Ready for Brewing

By Jackie Sheckler Finch  |  Photography courtesy of Longleaf Tea Company

Thomas and Hillary Steinwinder stir up something nice with their Laurel-based Longleaf Tea Company.

Working in Shanghai on an engineering project, Thomas Steinwinder would often visit a tea shop near his office to practice his Mandarin Chinese language skills and enjoy some delicious tea. One day the shop owner asked the American where tea is grown in his homeland.

“When I told her that tea is not widely grown in the United States, she asked why,” Steinwinder says. “That’s what got me thinking. That’s what started it all.”

A naturally curious fella, Steinwinder spent the next seven years researching tea farming and if it could be successfully done in Mississippi.

“I also tried to grow tea plants on my back patio,” he says. “There’s not a lot of inherent knowledge on how to do it in our country so I had a lot to learn.”

In 2018, Steinwinder and his wife, Hillary, decided it was time. Working “two days straight,” the couple planted 1,200 tea plants at the family’s historic farm in Laurel, Miss.

“My wife and I are both from South Mississippi and the farm has been in her family for five generations,” Steinwinder says.

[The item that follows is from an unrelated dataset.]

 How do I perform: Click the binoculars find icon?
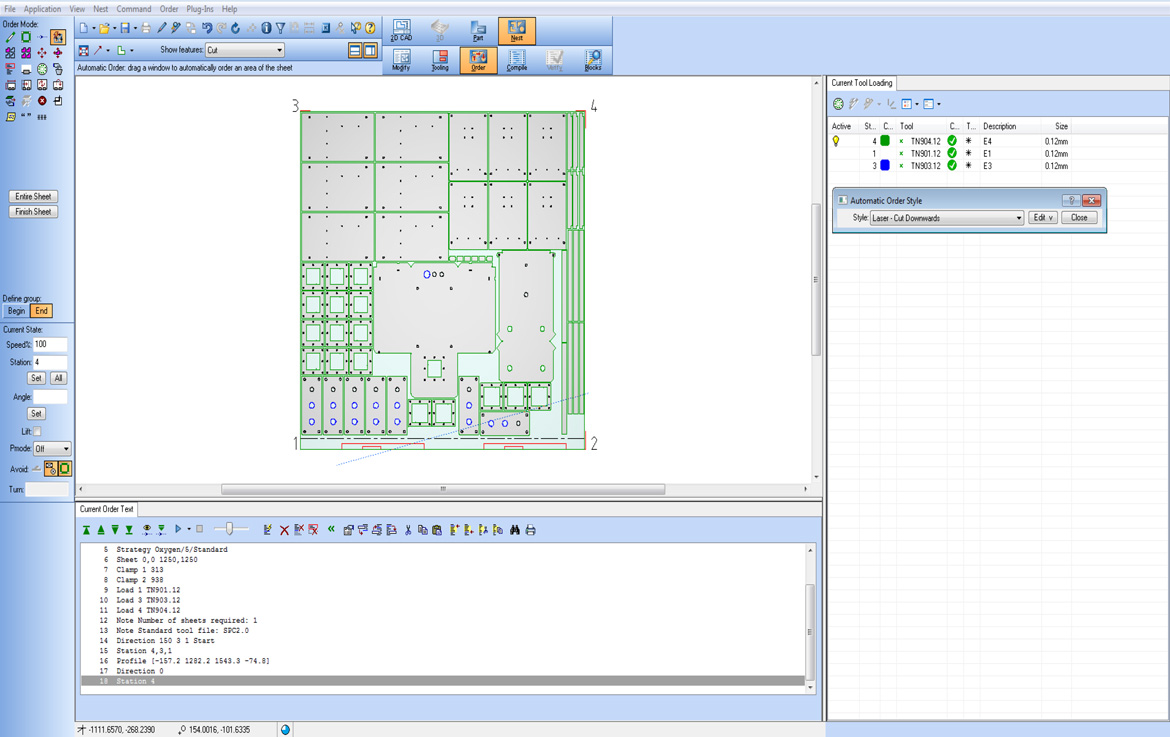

The historic farm is also where the new tea business got its name — Longleaf Tea Company.

“The farm originally was a longleaf pine timber farm so the name is a nod to the heritage of the farm, as well as to the high-quality tea made from the full, unbroken leaf,” he says.

           With no employees, the Steinwinders rely on family help for the massive planting and cultivation process. “The hardest part is the weeds. We go to battle with the weeds every single week,” he says. “We are often out there hand pulling and mowing.”

Although deer and rabbits don’t like to munch on bitter tea plants, little pests called armyworms can be quite destructive.

“We haven’t seen them yet, but armyworms can wipe out entire fields in a matter of hours,” Steinwinder says. “They grow underground — thousands of them — and move in a line like marching soldiers, eating everything in their path.”

After three years of growing, the Longleaf tea shrubs are ready for their first harvest this year.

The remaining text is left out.